[petsc-dev] [petsc-users] Poor weak scaling when solving successive linearsystems
Mark Adams
mfadams at lbl.gov
Tue Jun 12 15:17:04 CDT 2018
This all looks reasonable to me. The VecScatters times are a little high
but these are fast little solves (.2 seconds each).
The RAP times are very low, suggesting we could optimize parameters a bit
and reduce the iteration count. These are 7 point stencils as I recall. You
could try -pc_gamg_square_graph 0 (instead of 1) and you probably want
'-pc_gamg_threshold 0.0'. You could also test hypre.
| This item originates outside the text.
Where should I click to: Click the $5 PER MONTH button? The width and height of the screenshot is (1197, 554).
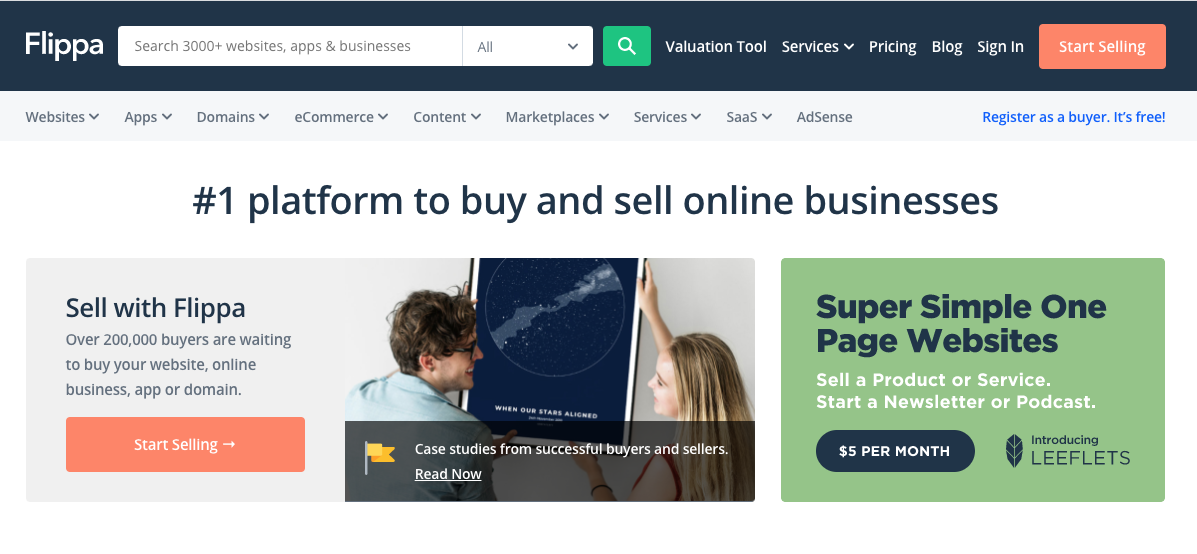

And you should be able to improve coarse grid load imbalance with
-pc_gamg_repartition.
Mark
On Tue, Jun 12, 2018 at 12:32 PM, Junchao Zhang <jczhang at mcs.anl.gov> wrote:
> Mark,
> I tried "-pc_gamg_type agg ..." options you mentioned, and also
> -ksp_type cg + PETSc's default PC bjacobi. In the latter case, to reduce
> execution time I called KSPSolve 100 times instead of 1000, and also
> used -ksp_max_it 100. In the 36x48=1728 ranks case, I also did a test with
> -log_sync. From there you can see a lot of time is spent on VecNormBarrier,
> which implies load imbalance. Note VecScatterBarrie time is misleading,
> since it barriers ALL ranks, but in reality VecScatter sort of syncs in a
> small neighborhood.
> Barry suggested trying periodic boundary condition so that the nonzeros
> are perfectly balanced across processes. I will try that to see what
> happens.
>
> --Junchao Zhang
>
> On Mon, Jun 11, 2018 at 8:09 AM, Mark Adams <mfadams at lbl.gov> wrote:
>
>>
>>
>> On Mon, Jun 11, 2018 at 12:46 AM, Junchao Zhang <jczhang at mcs.anl.gov>
>> wrote:
>>
>>> I used an LCRC machine named Bebop. I tested on its Intel Broadwell
>>> nodes. Each nodes has 2 CPUs and 36 cores in total. I collected data using
>>> 36 cores in a node or 18 cores in a node. As you can see, 18 cores/node
>>> gave much better performance, which is reasonable as routines like MatSOR,
>>> MatMult, MatMultAdd are all bandwidth bound.
>>>
>>> The code uses a DMDA 3D grid, 7-point stencil, and defines
>>> nodes(vertices) at the surface or second to the surface as boundary nodes.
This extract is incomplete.